• Instruction: Update the forum thread about Warmbloods of Color below: rewrite its passage starting with "oooooo a coloured" and going on through "(Jul 15, 2008)", with "girlfriend" changed to "companion".

# Warmbloods of Color



## appylover31803 (Sep 18, 2007)

What can you tell me about them? I'm interested in a horse that is a Warmblood of Color and would like to know some characteristics of them. 

Thanks so much!


----------



## mlkarel2010 (Jan 27, 2008)

I think he's just a warmblood with a pinto pattern. So, I'd say usual warmblood things for him.


----------



## appylover31803 (Sep 18, 2007)

ohh ok. Kinda figured that but i wasn't sure.

Hopefully i'll have more pics of Tango shortly


----------



## jazzyrider (Sep 16, 2007)

oooooo a coloured warmblood. make sure its a mare then jarred can have another girlfriend  check the family history etc because, and i could be totally wrong here, but it seems that if its a warmblood of colour it may not be 100% wb. would love to see pics of him/her though


----------



## FoxyRoxy1507 (Jul 15, 2008)

well if it's a warmblood of color it can never be a full blooded wb back thru the lines bc they have to breed to a paint or pinto at some point to get the coloring


----------



## appylover31803 (Sep 18, 2007)

Jazzy, this is the horse i'm highly interested in.
http://www.horsefinders.com/horse-for-sale-Warmbloods of Color-in-CT_58104_44.html

Can they be registered with like a Warmblood of Colors? The ad doesn't say if he is or not, but i would just like to know.

• The data:
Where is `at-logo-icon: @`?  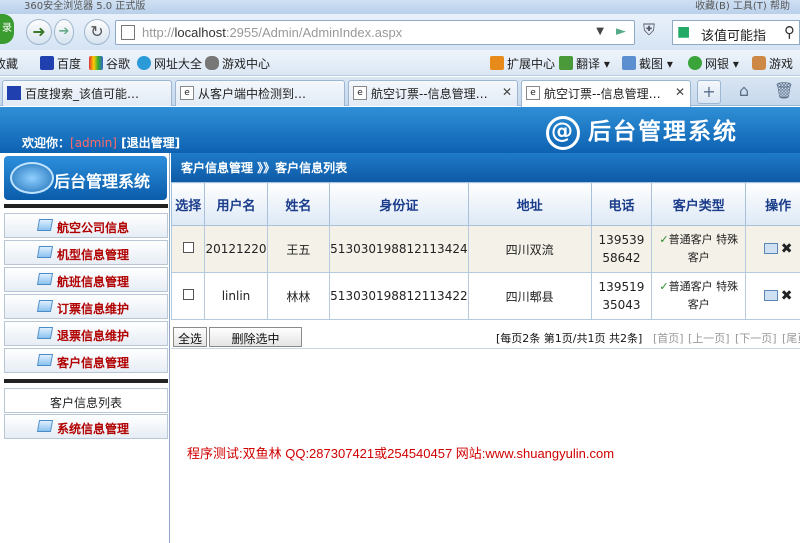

• Response box:
oooooo a coloured warmblood. make sure its a mare then jarred can have another companion  check the family history etc because, and i could be totally wrong here, but it seems that if its a warmblood of colour it may not be 100% wb. would love to see pics of him/her though


----------



## FoxyRoxy1507 (Jul 15, 2008)